- A liderança do PT na Câmara pretende usar o voto do deputado Patrus Ananias para barrar a PEC que propõe reduzir a maioridade penal de 18 para 16 anos.
- A PEC, de Gonzaga Patriota, foi aprovada pela Comissão de Constituição e Justiça por 44 votos a 18.
- Patrus Ananias argumentou que a proposta fere cláusulas pétreas e sacrifica direitos fundamentais sem comprovar eficácia na redução da criminalidade.
- O petista também disse que a medida viola o princípio da proporcionalidade e não enfrenta as causas profundas da violência.
- Os aliados do governo trabalham para impedir a aprovação na comissão especial e, depois, levar o texto ao plenário; eles destacam que a redução é estratégia defendida por Flávio Bolsonaro.
A liderança do PT na Câmara pretende usar os argumentos apresentados pelo deputado Patrus Ananias (PT-MG) para barrar a tramitação da PEC que propõe reduzir a maioridade penal de 18 para 16 anos. O projeto, de autoria de Gonzaga Patriota (PSB-PE), foi aprovado pela CCJ por 44 votos a 18.
Patrus Ananias votou contra a PEC, afirmando que a medida fere cláusulas pétreas e direitos fundamentais dos adolescentes. Segundo o parlamentar, a proposta abriria espaço para novas reduções da idade penal e enfraqueceria a proteção constitucional aos menores.
Para o petista, a PEC não se mostra eficaz para reduzir a criminalidade e pode trazer custos constitucionais elevados, como o enfraquecimento da proteção integral e a exposição de adolescentes ao sistema prisional adulto, sem benefícios claros.
Contexto político
Líderes do PT buscam convencer parlamentares a impedir a aprovação na comissão especial. Caberá ao presidente da Câmara, Hugo Motta (Republicanos-PB), instaurar o colegiado para debater o mérito do projeto, antes da votação no plenário.

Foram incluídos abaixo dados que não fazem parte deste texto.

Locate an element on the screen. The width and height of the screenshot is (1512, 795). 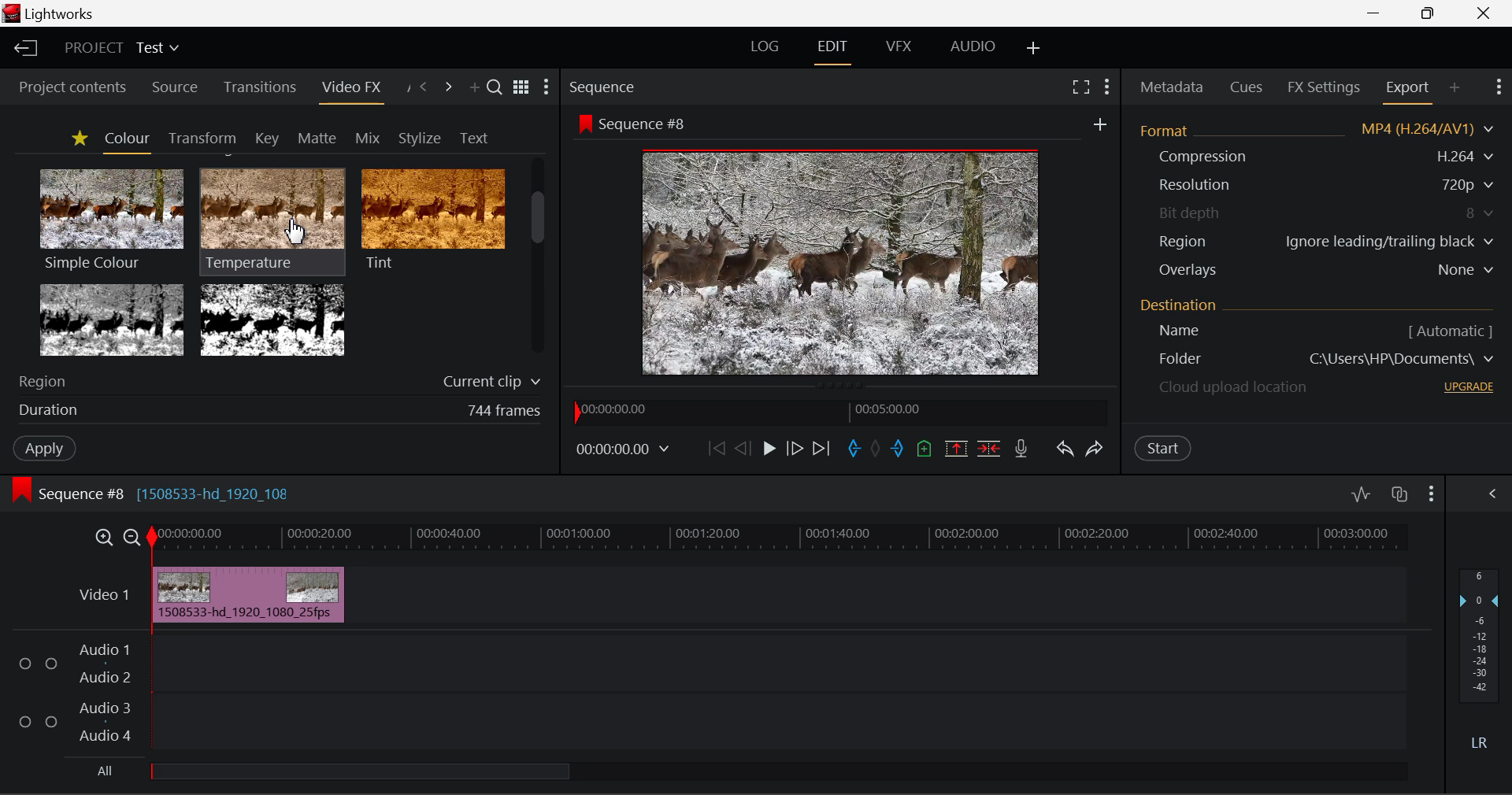
Remove all marks is located at coordinates (875, 450).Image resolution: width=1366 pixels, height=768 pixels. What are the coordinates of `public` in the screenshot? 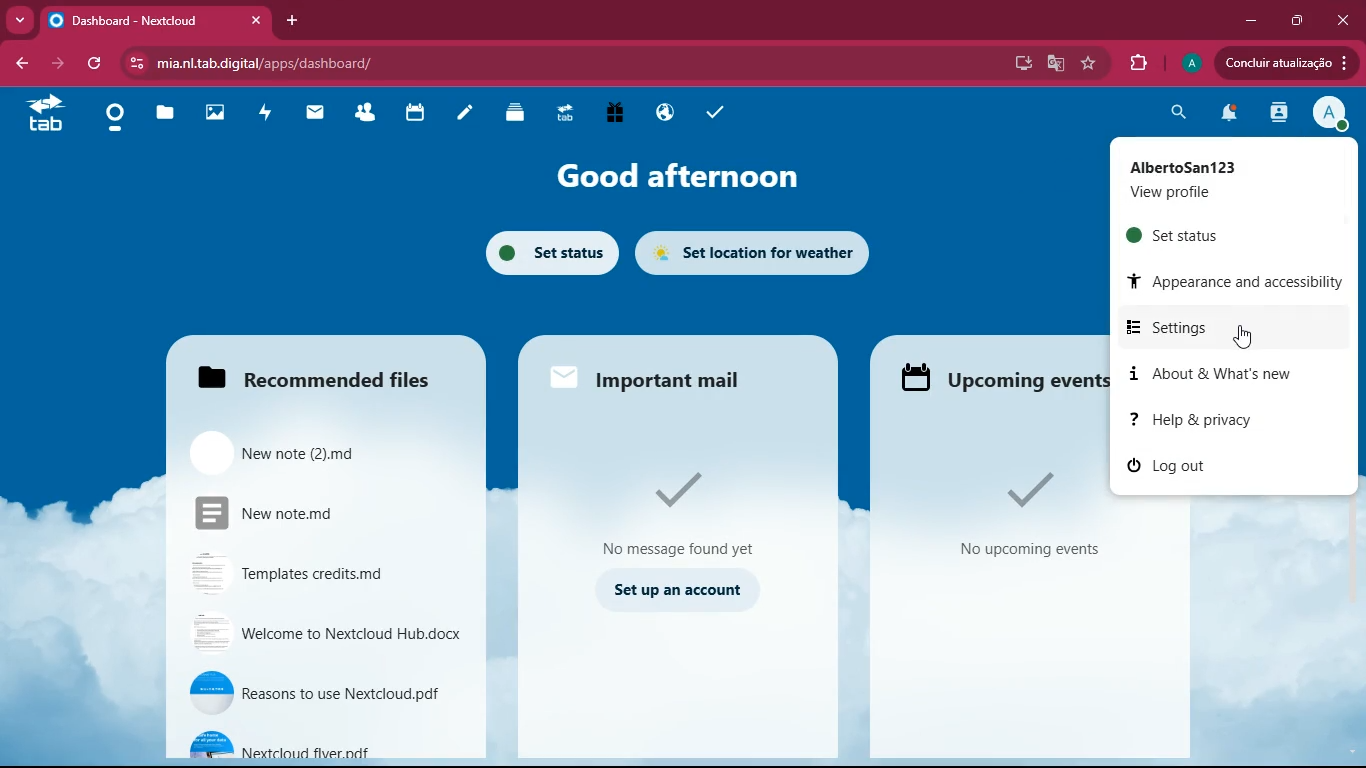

Outra motivação é o alinhamento com o discurso de campanha do senador Flávio Bolsonaro (PL-RJ), que defende a redução da maioridade penal, posição que o PT vê como ponto estratégico no cenário eleitoral.
Próximos passos
Caso a comissão especial seja instalada, a PEC poderá seguir para consulta do plenário. Parlamentares ainda avaliam impactos legais e eleitorais do tema, mantendo o debate técnico e institucional como foco principal.